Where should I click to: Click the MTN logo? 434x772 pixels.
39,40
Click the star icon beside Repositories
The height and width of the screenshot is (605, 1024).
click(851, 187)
--------------------------------------------------
Problem statement:
Please output the full listing one more time, exactly.

Result of this exercise:
Where should I click to: Click the MTN logo? 434x772 pixels.
39,40
Click the star icon beside Repositories
The height and width of the screenshot is (605, 1024).
click(851, 187)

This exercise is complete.